Creating an instance of Tropicalytics:

Tropicalytics *tracker = [[Tropicalytics alloc] initWithConfiguration:config];

Or setting up the singleton:

[Tropicalytics sharedInstanceWithConfiguration:config];

Tracking events

Arbitrary dictionary data can be tracked:

[tracker recordEvent:@{ @"label": "add button", @"category": @"start" }];

Or more structured events can be represented by a TPLFieldGroup subclass and then recorded:

MyTPLFieldGroupSubclass *event = [[MyTPLFieldGroupSubclass alloc] initWithEntries:@{ @"event_name": @"foo" }];
[tracker recordEventWithFieldGroup:event];

Adding additional data to each request

Top-level key-values can be added to and removed from the request structure at any time.

[tracker setEntry:@"bar", forKey:@"foo"];

Results in future recording requests containing the added key-values:

{
  "foo": "bar",
  "events": []
}

These entries can also be removed.

[tracker removeEntryForKey:@"foo"];

Working with Tropicalytics defaults

Tropicalytics supports a default configuration that attaches info about the device and the app onto tracking request payloads.

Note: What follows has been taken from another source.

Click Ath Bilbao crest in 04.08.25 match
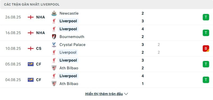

Tropicalytics *tropicalytics = [[Tropicalytics alloc] initDefaultRequestStructureWithConfiguration:config];

By using these defaults, event tracking request payloads look like:

{
  "header": {
    "app_id": "example app id",
    "session_id": "38cdff6f3e104241bd42430d5e098e48",
    "source": "app",
    "app_version": "1.0"
  },
  "device_info": {
    "os_version": "9.2",
    "device": "iPhone",
    "model": "iPhone 6,2",
    "network_type": "Reachable WiFi",
    "timezone": "America/Los_Angeles",
    "platform": "ios"
  },
  "events": []
}

License

Tropicalytics is maintained by Tilt and is available under the MIT license. See the LICENSE file for more info.